As you think about learning online, which of these opportunities sound most valuable?
✔︎ studying a language not offered at my school
✔︎ adding a language to my current degree plan
✔︎ learning from another city or state
✔︎ flexible access that fits my schedule
✔︎ earning transferable academic credits
✔︎ connecting with students from other universities
❗ If several of these matter to you, online learning may offer more possibilities than you first assumed. Today, the right course may not be down the hall—it may be online and ready when you are.
The list below offers a quick overview of selected universities and shared programs where languages may be studied online. Because course availability and formats can change over time, this section is intended as a starting point rather than a complete directory.
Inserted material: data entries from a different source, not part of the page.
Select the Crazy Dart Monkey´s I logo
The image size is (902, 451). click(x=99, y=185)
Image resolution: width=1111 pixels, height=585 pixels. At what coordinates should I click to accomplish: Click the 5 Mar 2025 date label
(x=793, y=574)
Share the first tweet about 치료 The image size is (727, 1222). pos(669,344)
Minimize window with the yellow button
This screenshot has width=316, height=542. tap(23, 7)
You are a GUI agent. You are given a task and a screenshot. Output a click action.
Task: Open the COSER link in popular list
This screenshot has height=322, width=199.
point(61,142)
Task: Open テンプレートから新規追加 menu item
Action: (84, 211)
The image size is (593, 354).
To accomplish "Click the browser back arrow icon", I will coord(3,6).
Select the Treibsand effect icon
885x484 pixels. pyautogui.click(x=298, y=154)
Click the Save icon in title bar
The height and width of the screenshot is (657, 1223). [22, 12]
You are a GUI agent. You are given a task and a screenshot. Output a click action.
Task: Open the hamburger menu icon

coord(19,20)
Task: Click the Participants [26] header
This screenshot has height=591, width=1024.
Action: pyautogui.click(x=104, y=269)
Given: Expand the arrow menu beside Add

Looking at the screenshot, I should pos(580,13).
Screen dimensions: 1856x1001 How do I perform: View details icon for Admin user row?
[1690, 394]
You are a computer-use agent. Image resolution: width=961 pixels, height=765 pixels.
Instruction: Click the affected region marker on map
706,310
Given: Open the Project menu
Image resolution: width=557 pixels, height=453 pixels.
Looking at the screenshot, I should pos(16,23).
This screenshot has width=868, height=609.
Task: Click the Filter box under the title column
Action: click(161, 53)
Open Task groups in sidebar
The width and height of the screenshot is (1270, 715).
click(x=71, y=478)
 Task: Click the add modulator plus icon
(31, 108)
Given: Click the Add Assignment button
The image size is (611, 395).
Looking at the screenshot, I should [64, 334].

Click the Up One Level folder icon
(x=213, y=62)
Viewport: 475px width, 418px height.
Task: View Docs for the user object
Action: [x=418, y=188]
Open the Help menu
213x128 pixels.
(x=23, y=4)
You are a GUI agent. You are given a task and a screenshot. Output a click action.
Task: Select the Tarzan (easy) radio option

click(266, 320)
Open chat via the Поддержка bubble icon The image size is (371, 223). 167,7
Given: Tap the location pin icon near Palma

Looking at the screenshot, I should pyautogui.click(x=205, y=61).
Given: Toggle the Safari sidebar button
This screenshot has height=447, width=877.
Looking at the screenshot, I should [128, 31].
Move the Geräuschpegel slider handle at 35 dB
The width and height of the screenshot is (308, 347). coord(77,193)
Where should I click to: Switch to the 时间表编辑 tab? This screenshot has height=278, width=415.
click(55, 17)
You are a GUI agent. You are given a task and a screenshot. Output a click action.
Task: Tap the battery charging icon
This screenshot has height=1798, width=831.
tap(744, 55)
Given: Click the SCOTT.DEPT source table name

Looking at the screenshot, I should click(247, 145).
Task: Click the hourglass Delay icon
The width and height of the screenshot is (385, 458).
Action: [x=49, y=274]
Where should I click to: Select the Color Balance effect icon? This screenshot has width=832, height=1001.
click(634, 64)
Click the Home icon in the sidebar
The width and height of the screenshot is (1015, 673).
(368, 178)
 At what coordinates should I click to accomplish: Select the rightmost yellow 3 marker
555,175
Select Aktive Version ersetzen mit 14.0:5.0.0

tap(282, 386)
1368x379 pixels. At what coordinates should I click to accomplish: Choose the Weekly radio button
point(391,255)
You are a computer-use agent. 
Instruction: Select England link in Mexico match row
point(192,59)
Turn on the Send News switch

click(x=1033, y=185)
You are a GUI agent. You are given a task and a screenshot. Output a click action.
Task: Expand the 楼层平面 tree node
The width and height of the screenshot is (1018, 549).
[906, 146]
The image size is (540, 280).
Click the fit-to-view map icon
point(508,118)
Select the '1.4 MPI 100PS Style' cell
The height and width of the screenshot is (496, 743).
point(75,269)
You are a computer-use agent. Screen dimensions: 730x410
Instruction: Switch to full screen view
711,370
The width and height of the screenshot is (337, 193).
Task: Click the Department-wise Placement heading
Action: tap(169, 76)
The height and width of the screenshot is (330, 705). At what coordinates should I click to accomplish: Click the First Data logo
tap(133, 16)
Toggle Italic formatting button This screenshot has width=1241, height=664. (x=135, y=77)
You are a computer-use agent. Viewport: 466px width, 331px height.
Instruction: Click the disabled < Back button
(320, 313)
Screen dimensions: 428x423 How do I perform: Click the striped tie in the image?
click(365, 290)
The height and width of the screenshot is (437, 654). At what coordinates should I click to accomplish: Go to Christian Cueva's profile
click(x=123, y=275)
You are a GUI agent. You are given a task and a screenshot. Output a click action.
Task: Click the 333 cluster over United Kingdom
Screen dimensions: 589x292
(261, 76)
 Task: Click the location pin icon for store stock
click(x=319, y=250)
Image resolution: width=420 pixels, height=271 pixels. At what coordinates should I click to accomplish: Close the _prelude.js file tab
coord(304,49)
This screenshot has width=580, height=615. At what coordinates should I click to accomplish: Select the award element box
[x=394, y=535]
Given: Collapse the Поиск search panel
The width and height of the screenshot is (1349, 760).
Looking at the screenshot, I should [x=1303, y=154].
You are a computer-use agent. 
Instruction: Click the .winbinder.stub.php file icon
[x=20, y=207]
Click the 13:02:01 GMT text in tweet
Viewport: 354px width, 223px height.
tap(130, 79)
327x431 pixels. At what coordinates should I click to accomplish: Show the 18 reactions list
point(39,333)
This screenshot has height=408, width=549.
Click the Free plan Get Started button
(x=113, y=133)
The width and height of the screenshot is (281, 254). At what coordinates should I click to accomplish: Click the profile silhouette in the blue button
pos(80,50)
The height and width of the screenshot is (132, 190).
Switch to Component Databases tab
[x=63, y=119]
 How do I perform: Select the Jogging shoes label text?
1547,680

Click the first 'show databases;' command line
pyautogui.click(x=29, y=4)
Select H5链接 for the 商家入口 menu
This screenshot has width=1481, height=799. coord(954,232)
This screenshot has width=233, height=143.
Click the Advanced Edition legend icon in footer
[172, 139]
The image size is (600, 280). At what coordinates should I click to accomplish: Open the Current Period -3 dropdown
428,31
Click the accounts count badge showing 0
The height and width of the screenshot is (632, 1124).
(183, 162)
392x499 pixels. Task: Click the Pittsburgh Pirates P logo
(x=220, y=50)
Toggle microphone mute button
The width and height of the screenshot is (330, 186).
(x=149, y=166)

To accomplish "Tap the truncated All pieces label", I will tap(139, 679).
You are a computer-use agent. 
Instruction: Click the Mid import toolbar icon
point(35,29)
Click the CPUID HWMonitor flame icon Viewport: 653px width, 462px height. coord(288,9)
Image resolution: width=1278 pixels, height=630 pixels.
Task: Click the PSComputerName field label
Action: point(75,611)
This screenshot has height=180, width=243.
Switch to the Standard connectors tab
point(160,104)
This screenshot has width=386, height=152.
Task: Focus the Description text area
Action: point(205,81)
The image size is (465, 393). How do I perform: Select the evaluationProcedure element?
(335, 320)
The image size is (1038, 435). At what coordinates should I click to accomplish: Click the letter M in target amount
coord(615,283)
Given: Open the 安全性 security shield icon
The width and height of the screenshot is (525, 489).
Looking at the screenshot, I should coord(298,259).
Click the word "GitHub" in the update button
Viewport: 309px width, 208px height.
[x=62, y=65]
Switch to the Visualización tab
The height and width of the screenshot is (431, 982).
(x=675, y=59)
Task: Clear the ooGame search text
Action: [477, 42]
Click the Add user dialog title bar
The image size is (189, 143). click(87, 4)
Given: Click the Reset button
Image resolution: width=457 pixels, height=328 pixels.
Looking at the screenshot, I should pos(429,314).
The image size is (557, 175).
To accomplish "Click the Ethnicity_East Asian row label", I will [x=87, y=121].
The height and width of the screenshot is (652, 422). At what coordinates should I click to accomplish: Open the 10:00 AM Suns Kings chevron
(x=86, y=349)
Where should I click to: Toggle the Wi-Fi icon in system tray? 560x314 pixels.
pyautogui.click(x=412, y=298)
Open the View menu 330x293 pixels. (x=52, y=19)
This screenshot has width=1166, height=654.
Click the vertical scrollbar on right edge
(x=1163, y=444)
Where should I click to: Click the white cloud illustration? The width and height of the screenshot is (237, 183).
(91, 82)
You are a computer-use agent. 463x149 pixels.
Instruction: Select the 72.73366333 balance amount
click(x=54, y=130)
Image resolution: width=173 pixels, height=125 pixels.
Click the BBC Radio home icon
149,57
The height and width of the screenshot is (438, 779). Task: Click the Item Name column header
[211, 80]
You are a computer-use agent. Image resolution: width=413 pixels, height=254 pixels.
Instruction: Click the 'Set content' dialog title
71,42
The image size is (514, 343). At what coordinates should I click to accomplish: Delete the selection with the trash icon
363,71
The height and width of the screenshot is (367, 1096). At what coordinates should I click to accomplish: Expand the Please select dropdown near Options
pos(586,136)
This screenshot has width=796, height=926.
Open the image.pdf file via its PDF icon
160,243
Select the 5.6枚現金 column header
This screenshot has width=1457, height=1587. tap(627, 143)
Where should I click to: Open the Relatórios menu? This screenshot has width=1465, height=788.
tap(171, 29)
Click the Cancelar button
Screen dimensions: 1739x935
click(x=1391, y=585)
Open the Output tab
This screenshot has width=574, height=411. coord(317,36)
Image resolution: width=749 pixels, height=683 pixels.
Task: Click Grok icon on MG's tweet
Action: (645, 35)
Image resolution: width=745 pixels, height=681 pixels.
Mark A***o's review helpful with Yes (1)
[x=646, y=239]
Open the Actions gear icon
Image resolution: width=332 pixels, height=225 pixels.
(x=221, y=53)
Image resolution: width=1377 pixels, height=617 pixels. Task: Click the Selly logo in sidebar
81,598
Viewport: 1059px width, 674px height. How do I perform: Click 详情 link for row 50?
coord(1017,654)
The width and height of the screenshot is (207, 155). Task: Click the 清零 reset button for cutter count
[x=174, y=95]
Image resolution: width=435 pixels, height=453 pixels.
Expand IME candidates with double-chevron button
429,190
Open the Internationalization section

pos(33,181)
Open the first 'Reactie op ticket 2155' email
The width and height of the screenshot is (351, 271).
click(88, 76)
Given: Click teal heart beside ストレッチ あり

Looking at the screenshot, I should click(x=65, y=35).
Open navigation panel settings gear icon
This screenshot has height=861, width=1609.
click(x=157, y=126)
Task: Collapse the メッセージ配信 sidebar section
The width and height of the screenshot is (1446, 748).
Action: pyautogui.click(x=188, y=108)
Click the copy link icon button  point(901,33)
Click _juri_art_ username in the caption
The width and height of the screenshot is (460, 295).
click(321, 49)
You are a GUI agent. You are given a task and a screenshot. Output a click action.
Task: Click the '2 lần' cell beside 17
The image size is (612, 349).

For the most accurate, up-to-date, and more detailed information, please explore your chosen language(s) in the Languages section of this website.
Columbia University
📍 New York, NY
In collaboration with Cornell and Yale
Languages
🗣️ Bosnian, Croatian, Czech, Serbian, Ukrainian
Department
Indiana University Bloomington
📍 Bloomington, IN
CourseShare Program for member universities. (see below)
Languages
🗣️ Bosnian, Croatian, Czech, Polish, Serbian, Ukrainian
Department
University of Florida
📍 Gainesville, FL
Languages
🗣️ Czech, Hungarian, Polish
Department
University of Kansas
📍 Lawrence, KS
Languages
🗣️ Bosnian, Croatian, Czech, Montenegrin, Serbian, Ukrainian
Department
University of Nebraska - Lincoln
📍 Lincoln, NE
Languages
🗣️ Czech
Department
University of Pittsburgh
📍 Pittsburgh, PA
Languages
🗣️ Slovak
Department
University of Texas at Austin
📍 Austin, TX
Languages
🗣️ Bosnian, Croatian, Czech, Montenegrin, Serbian
Department
Course Share Initiative: The Big Ten Academic Alliance (BTAA) CourseShare program allows degree-seeking students of member universities to take language courses offered at other Big Ten Academic Alliance institutions remotely (synchronously), while paying their standard home university's tuition rate.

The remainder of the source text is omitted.